¿Pies, para qué os quiero?


 Dejad de torturarme, pies. 
Dejad de arruinarme la vida con vuestros agravios. 
Tampoco me creo esos bonitos nombres con que designáis  vuestros estragos. 
Esos callos que no son los de la tapa sabatina en los tugurios kaskarilleiros, sino los otros. Los que duelen 
Juenetes: diminutivo cariñoso, por grande que sea el dolor. Nunca serán juanones aunque te salgan sabañones.
No hay épica deportiva en el pie de atleta. No hay una pista de tartán, ni un podio medallero al final de la carrera. En realidad, ahí solo corren los hongos, para pudrirte los pies que acaban en silencio dentro de la mortaja de los calcetines y el sarcófago del calzado.

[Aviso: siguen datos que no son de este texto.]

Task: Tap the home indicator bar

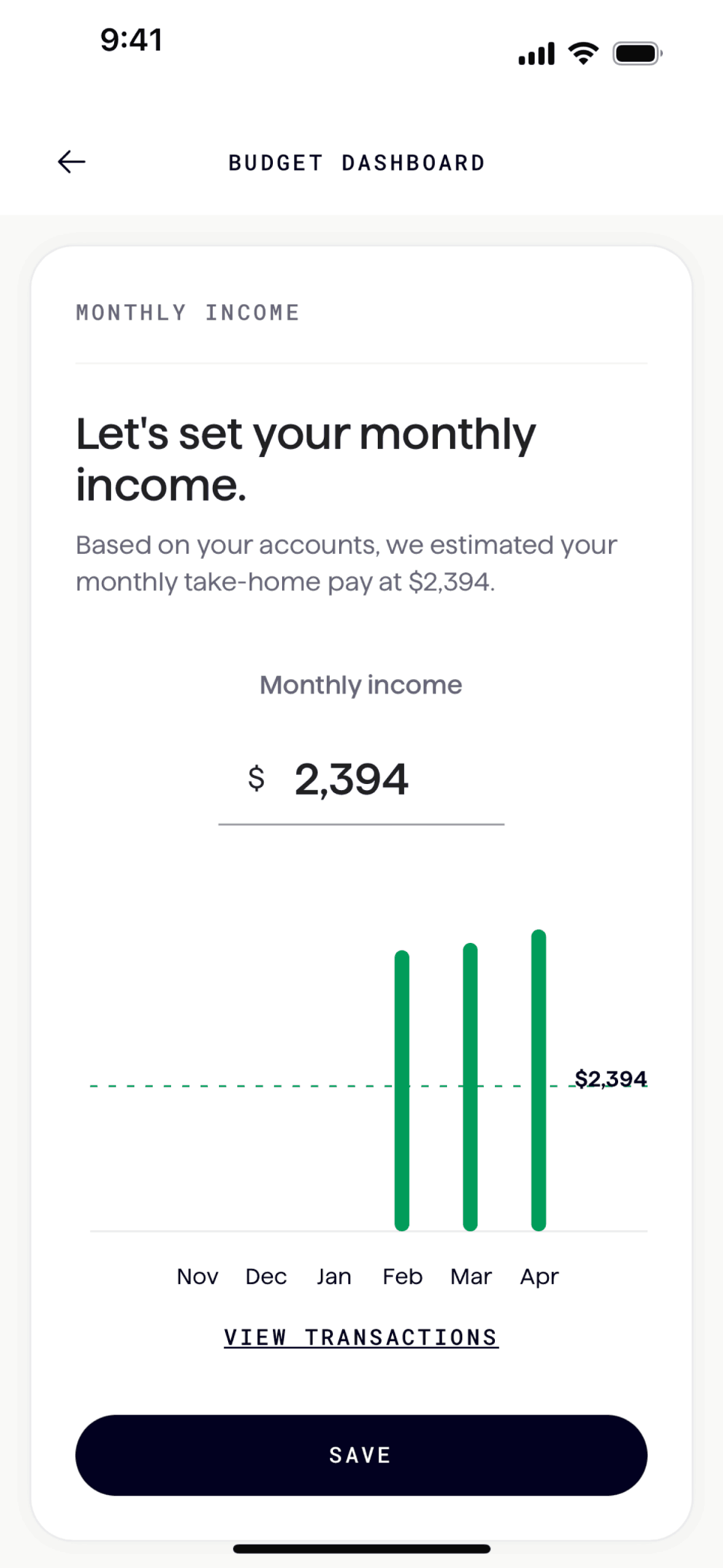Action: (x=361, y=1548)

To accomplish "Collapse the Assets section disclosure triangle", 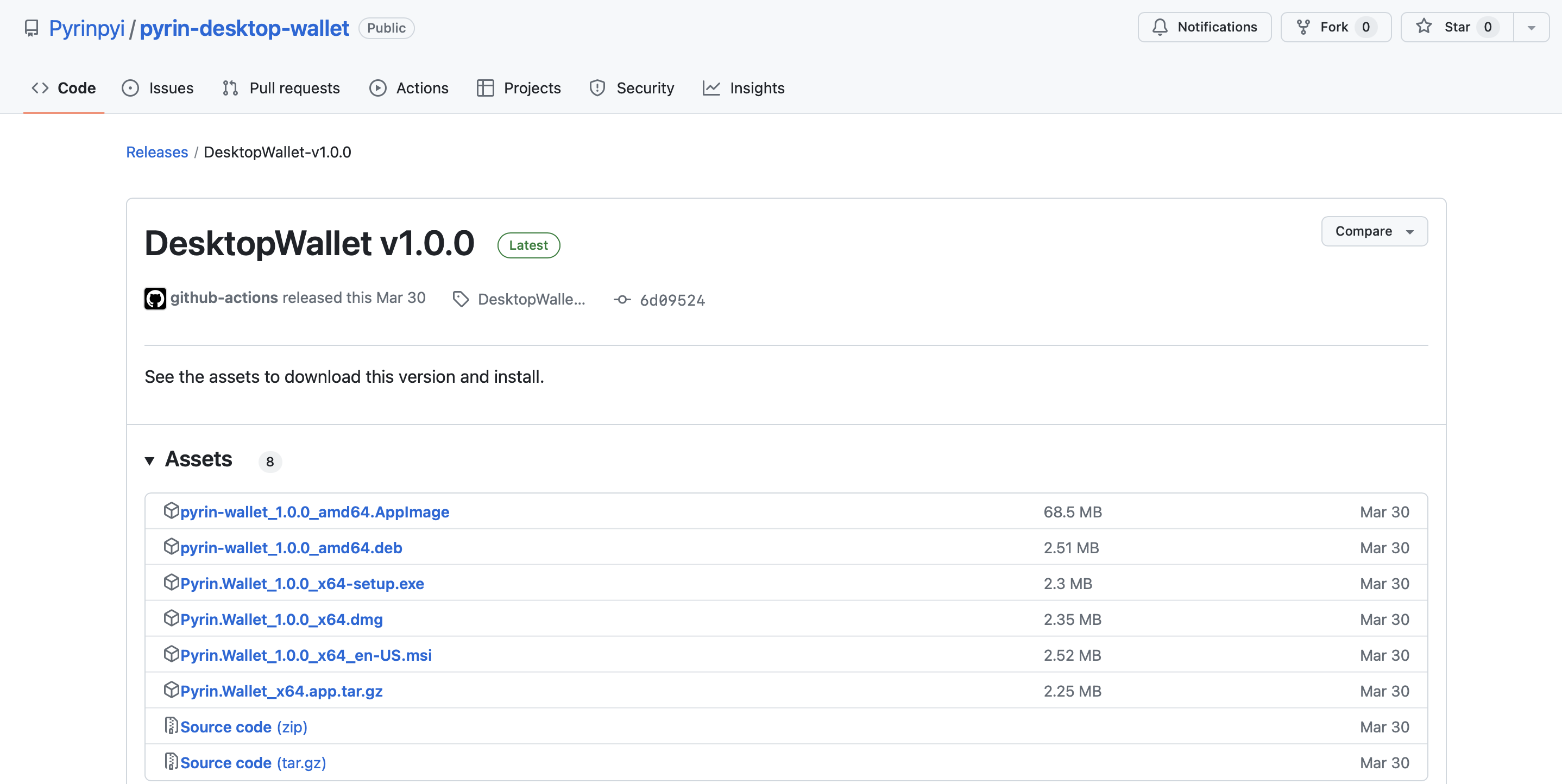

No soy la Cenicienta del cuento. Lo que llevo en los pies no es de cristal. Con mi suerte se romperían al primer intento y mucho me jodería no ser la elegida. 
Calzo un 44,cuando mis pies buscan amistad con el zapato. Si están a gusto se estiran hasta un 45, esa talla que hace temblar a los vendedores. 
Frecuento las zapatillas deportivas. Montones de cordajes que nunca se abren y hacen que los dedos entren como las garras de un halcón cazando una presa y acaben aplastados contra la suela interior durante horas. 
¿Y qué decir de tus compinches textiles que te abandonan al primer ataque? Calcetines que se descomponen al segundo lavado o quedan despellejados a la segunda caminata. 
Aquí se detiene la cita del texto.